With respect to Born probabilities, TI is on the level of MWI, it has no derivation for them. Similarly, its ontology is rhetorical rather than rigorous.

A central issue for any zigzag-in-time or retrocausal theory of QM would be vacuum polarization, which was the stumbling block for the most serious effort, by Feynman and Wheeler. But Feynman-Wheeler theory is also where the path integral was born, so TI advocates could say, we just need to go back and finish it properly.

I think the short version is that you don't need math that covers the wavefunction collapse, because you don't need the wave function to collapse.

For a longer version, you'd need someone who knows more QM than I do.

In non-relativistic MWI, the evolution of the quantum state is fully described by the Schrodinger equation. In most other interpretations, you need the Schrodinger equation plus some extra element. In Bohmian mechanics the extra element is the guidance equation, in GRW the extra element is a stochastic Gaussian "hit".
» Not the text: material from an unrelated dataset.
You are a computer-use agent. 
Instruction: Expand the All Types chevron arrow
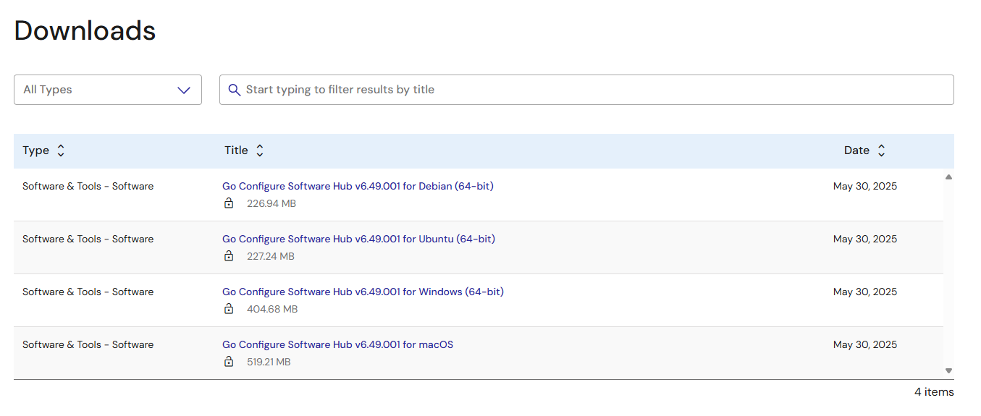pyautogui.click(x=184, y=90)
In Copenhagen, the extra element is ostensibly the discontinuous wavefunction collapse process upon measurement, but to describe this as complicating the math (rather than the conceptual structure of the theory) is a bit misleading. Whether you're working with Copenhagen or with MWI, you're going to end up using pretty much the same math for making predictions. Although, technically MWI only relies on the Schrodinger equation, if you want to make useful predictions about your branch of the wave function, you're going to have to treat the wave function as if it has collapsed (from a mathematical point of view). So the math isn't simpler than Copenhagen in any practical sense, but it is true that from a purely theoretical point of view, MWI posits a simpler mathematical structure than Copenhagen.